─── Records

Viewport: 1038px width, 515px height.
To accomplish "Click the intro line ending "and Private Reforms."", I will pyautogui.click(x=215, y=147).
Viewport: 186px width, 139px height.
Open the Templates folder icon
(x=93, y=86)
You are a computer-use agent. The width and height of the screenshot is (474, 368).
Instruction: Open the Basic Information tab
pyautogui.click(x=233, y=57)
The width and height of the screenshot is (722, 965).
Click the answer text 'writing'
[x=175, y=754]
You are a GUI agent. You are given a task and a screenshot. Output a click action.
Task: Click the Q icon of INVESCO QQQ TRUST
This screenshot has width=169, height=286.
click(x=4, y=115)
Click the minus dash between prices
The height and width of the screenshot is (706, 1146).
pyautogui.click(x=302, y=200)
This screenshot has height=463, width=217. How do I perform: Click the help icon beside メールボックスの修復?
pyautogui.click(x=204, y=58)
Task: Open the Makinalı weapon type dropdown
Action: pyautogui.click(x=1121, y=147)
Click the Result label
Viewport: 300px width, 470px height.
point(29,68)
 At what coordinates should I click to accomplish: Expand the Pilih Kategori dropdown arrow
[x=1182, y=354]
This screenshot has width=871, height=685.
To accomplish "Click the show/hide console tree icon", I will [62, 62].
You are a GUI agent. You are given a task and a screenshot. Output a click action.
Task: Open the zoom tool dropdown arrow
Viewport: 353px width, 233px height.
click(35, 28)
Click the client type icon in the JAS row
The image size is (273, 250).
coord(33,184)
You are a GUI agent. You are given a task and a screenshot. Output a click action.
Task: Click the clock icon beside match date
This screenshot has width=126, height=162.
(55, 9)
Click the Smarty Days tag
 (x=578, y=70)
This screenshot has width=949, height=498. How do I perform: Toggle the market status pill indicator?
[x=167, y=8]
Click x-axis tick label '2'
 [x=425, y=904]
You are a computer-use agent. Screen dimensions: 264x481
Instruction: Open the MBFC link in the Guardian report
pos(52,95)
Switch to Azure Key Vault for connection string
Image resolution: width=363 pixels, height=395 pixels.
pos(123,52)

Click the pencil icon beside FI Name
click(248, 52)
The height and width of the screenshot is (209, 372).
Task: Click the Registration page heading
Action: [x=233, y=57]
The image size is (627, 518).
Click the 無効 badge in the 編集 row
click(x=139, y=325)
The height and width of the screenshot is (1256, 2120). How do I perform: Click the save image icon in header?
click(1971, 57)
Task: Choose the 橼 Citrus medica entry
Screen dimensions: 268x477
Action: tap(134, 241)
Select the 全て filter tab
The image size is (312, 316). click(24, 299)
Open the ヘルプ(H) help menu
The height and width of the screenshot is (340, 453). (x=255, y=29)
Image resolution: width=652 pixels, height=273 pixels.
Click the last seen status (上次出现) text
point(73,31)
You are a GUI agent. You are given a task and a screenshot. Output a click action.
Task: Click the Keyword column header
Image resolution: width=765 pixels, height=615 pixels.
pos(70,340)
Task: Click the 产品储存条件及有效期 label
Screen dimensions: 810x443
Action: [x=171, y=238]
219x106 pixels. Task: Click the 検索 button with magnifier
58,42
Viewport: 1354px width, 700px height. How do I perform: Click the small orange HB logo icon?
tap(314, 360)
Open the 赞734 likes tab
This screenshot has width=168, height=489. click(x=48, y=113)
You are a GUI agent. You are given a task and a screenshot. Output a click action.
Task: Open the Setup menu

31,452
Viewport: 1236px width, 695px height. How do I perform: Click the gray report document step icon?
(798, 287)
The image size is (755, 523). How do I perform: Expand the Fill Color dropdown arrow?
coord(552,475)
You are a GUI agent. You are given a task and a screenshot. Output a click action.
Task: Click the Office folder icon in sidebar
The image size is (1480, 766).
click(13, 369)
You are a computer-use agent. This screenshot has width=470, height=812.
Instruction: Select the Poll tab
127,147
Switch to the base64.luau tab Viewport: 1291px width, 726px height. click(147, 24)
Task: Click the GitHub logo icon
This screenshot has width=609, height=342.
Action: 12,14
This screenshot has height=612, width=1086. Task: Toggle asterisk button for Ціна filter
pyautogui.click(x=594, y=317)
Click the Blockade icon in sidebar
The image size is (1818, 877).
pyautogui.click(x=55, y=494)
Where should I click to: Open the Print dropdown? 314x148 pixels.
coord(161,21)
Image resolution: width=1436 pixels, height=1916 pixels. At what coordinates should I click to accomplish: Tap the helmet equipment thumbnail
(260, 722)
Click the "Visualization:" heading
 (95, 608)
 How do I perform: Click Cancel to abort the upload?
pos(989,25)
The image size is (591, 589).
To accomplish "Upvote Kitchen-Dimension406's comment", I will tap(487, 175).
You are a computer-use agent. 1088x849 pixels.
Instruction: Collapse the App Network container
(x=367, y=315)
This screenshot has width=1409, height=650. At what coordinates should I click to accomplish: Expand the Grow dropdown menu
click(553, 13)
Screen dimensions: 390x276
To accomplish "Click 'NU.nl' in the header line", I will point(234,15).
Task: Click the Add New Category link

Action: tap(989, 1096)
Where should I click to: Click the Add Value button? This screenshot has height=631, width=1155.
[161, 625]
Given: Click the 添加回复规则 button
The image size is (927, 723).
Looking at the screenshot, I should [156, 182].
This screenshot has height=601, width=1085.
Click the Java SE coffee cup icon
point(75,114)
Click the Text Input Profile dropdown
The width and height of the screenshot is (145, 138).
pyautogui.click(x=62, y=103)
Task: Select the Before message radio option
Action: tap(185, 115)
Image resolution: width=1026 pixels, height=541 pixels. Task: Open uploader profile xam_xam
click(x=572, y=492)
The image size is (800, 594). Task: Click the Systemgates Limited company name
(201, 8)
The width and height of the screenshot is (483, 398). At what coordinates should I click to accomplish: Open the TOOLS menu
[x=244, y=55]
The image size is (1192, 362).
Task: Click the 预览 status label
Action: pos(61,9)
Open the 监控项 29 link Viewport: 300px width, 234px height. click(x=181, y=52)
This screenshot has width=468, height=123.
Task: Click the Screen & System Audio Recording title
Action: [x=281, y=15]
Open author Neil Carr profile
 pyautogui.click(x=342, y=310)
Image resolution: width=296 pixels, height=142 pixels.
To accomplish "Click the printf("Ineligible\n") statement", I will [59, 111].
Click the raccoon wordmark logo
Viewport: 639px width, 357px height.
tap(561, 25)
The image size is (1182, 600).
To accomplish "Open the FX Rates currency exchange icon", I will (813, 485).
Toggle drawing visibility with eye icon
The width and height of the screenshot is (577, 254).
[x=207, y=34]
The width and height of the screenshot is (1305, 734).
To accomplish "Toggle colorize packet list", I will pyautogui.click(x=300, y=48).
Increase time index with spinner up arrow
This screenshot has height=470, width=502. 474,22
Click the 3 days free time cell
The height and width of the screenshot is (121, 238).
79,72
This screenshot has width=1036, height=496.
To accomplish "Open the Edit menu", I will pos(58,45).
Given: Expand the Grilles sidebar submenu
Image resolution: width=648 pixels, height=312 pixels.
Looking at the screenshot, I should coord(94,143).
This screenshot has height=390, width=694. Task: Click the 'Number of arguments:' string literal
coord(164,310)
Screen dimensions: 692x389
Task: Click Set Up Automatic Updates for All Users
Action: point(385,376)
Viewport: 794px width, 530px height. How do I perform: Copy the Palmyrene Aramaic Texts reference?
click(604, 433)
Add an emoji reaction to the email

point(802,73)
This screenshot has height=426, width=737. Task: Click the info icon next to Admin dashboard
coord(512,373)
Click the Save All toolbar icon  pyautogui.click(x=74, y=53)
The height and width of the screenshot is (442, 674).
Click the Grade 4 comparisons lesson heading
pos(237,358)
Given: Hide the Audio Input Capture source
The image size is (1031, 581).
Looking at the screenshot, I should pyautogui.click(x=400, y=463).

──────

### Problem to solve
Write out the material again, switching "GUI agent" to "desktop agent" wherever it appears and changing nothing else.

### Result for this task
Viewport: 1038px width, 515px height.
To accomplish "Click the intro line ending "and Private Reforms."", I will pyautogui.click(x=215, y=147).
Viewport: 186px width, 139px height.
Open the Templates folder icon
(x=93, y=86)
You are a computer-use agent. The width and height of the screenshot is (474, 368).
Instruction: Open the Basic Information tab
pyautogui.click(x=233, y=57)
The width and height of the screenshot is (722, 965).
Click the answer text 'writing'
[x=175, y=754]
You are a desktop agent. You are given a task and a screenshot. Output a click action.
Task: Click the Q icon of INVESCO QQQ TRUST
This screenshot has width=169, height=286.
click(x=4, y=115)
Click the minus dash between prices
The height and width of the screenshot is (706, 1146).
pyautogui.click(x=302, y=200)
This screenshot has height=463, width=217. How do I perform: Click the help icon beside メールボックスの修復?
pyautogui.click(x=204, y=58)
Task: Open the Makinalı weapon type dropdown
Action: pyautogui.click(x=1121, y=147)
Click the Result label
Viewport: 300px width, 470px height.
point(29,68)
 At what coordinates should I click to accomplish: Expand the Pilih Kategori dropdown arrow
[x=1182, y=354]
This screenshot has width=871, height=685.
To accomplish "Click the show/hide console tree icon", I will [62, 62].
You are a desktop agent. You are given a task and a screenshot. Output a click action.
Task: Open the zoom tool dropdown arrow
Viewport: 353px width, 233px height.
click(35, 28)
Click the client type icon in the JAS row
The image size is (273, 250).
coord(33,184)
You are a desktop agent. You are given a task and a screenshot. Output a click action.
Task: Click the clock icon beside match date
This screenshot has width=126, height=162.
(55, 9)
Click the Smarty Days tag
 (x=578, y=70)
This screenshot has width=949, height=498. How do I perform: Toggle the market status pill indicator?
[x=167, y=8]
Click x-axis tick label '2'
 [x=425, y=904]
You are a computer-use agent. Screen dimensions: 264x481
Instruction: Open the MBFC link in the Guardian report
pos(52,95)
Switch to Azure Key Vault for connection string
Image resolution: width=363 pixels, height=395 pixels.
pos(123,52)

Click the pencil icon beside FI Name
click(248, 52)
The height and width of the screenshot is (209, 372).
Task: Click the Registration page heading
Action: [x=233, y=57]
The image size is (627, 518).
Click the 無効 badge in the 編集 row
click(x=139, y=325)
The height and width of the screenshot is (1256, 2120). How do I perform: Click the save image icon in header?
click(1971, 57)
Task: Choose the 橼 Citrus medica entry
Screen dimensions: 268x477
Action: tap(134, 241)
Select the 全て filter tab
The image size is (312, 316). click(24, 299)
Open the ヘルプ(H) help menu
The height and width of the screenshot is (340, 453). (x=255, y=29)
Image resolution: width=652 pixels, height=273 pixels.
Click the last seen status (上次出现) text
point(73,31)
You are a desktop agent. You are given a task and a screenshot. Output a click action.
Task: Click the Keyword column header
Image resolution: width=765 pixels, height=615 pixels.
pos(70,340)
Task: Click the 产品储存条件及有效期 label
Screen dimensions: 810x443
Action: [x=171, y=238]
219x106 pixels. Task: Click the 検索 button with magnifier
58,42
Viewport: 1354px width, 700px height. How do I perform: Click the small orange HB logo icon?
tap(314, 360)
Open the 赞734 likes tab
This screenshot has width=168, height=489. click(x=48, y=113)
You are a desktop agent. You are given a task and a screenshot. Output a click action.
Task: Open the Setup menu

31,452
Viewport: 1236px width, 695px height. How do I perform: Click the gray report document step icon?
(798, 287)
The image size is (755, 523). How do I perform: Expand the Fill Color dropdown arrow?
coord(552,475)
You are a desktop agent. You are given a task and a screenshot. Output a click action.
Task: Click the Office folder icon in sidebar
The image size is (1480, 766).
click(13, 369)
You are a computer-use agent. This screenshot has width=470, height=812.
Instruction: Select the Poll tab
127,147
Switch to the base64.luau tab Viewport: 1291px width, 726px height. click(147, 24)
Task: Click the GitHub logo icon
This screenshot has width=609, height=342.
Action: 12,14
This screenshot has height=612, width=1086. Task: Toggle asterisk button for Ціна filter
pyautogui.click(x=594, y=317)
Click the Blockade icon in sidebar
The image size is (1818, 877).
pyautogui.click(x=55, y=494)
Where should I click to: Open the Print dropdown? 314x148 pixels.
coord(161,21)
Image resolution: width=1436 pixels, height=1916 pixels. At what coordinates should I click to accomplish: Tap the helmet equipment thumbnail
(260, 722)
Click the "Visualization:" heading
 (95, 608)
 How do I perform: Click Cancel to abort the upload?
pos(989,25)
The image size is (591, 589).
To accomplish "Upvote Kitchen-Dimension406's comment", I will tap(487, 175).
You are a computer-use agent. 1088x849 pixels.
Instruction: Collapse the App Network container
(x=367, y=315)
This screenshot has width=1409, height=650. At what coordinates should I click to accomplish: Expand the Grow dropdown menu
click(553, 13)
Screen dimensions: 390x276
To accomplish "Click 'NU.nl' in the header line", I will point(234,15).
Task: Click the Add New Category link

Action: tap(989, 1096)
Where should I click to: Click the Add Value button? This screenshot has height=631, width=1155.
[161, 625]
Given: Click the 添加回复规则 button
The image size is (927, 723).
Looking at the screenshot, I should [156, 182].
This screenshot has height=601, width=1085.
Click the Java SE coffee cup icon
point(75,114)
Click the Text Input Profile dropdown
The width and height of the screenshot is (145, 138).
pyautogui.click(x=62, y=103)
Task: Select the Before message radio option
Action: tap(185, 115)
Image resolution: width=1026 pixels, height=541 pixels. Task: Open uploader profile xam_xam
click(x=572, y=492)
The image size is (800, 594). Task: Click the Systemgates Limited company name
(201, 8)
The width and height of the screenshot is (483, 398). At what coordinates should I click to accomplish: Open the TOOLS menu
[x=244, y=55]
The image size is (1192, 362).
Task: Click the 预览 status label
Action: pos(61,9)
Open the 监控项 29 link Viewport: 300px width, 234px height. click(x=181, y=52)
This screenshot has width=468, height=123.
Task: Click the Screen & System Audio Recording title
Action: [x=281, y=15]
Open author Neil Carr profile
 pyautogui.click(x=342, y=310)
Image resolution: width=296 pixels, height=142 pixels.
To accomplish "Click the printf("Ineligible\n") statement", I will [59, 111].
Click the raccoon wordmark logo
Viewport: 639px width, 357px height.
tap(561, 25)
The image size is (1182, 600).
To accomplish "Open the FX Rates currency exchange icon", I will (813, 485).
Toggle drawing visibility with eye icon
The width and height of the screenshot is (577, 254).
[x=207, y=34]
The width and height of the screenshot is (1305, 734).
To accomplish "Toggle colorize packet list", I will pyautogui.click(x=300, y=48).
Increase time index with spinner up arrow
This screenshot has height=470, width=502. 474,22
Click the 3 days free time cell
The height and width of the screenshot is (121, 238).
79,72
This screenshot has width=1036, height=496.
To accomplish "Open the Edit menu", I will pos(58,45).
Given: Expand the Grilles sidebar submenu
Image resolution: width=648 pixels, height=312 pixels.
Looking at the screenshot, I should coord(94,143).
This screenshot has height=390, width=694. Task: Click the 'Number of arguments:' string literal
coord(164,310)
Screen dimensions: 692x389
Task: Click Set Up Automatic Updates for All Users
Action: point(385,376)
Viewport: 794px width, 530px height. How do I perform: Copy the Palmyrene Aramaic Texts reference?
click(604, 433)
Add an emoji reaction to the email

point(802,73)
This screenshot has height=426, width=737. Task: Click the info icon next to Admin dashboard
coord(512,373)
Click the Save All toolbar icon  pyautogui.click(x=74, y=53)
The height and width of the screenshot is (442, 674).
Click the Grade 4 comparisons lesson heading
pos(237,358)
Given: Hide the Audio Input Capture source
The image size is (1031, 581).
Looking at the screenshot, I should pyautogui.click(x=400, y=463).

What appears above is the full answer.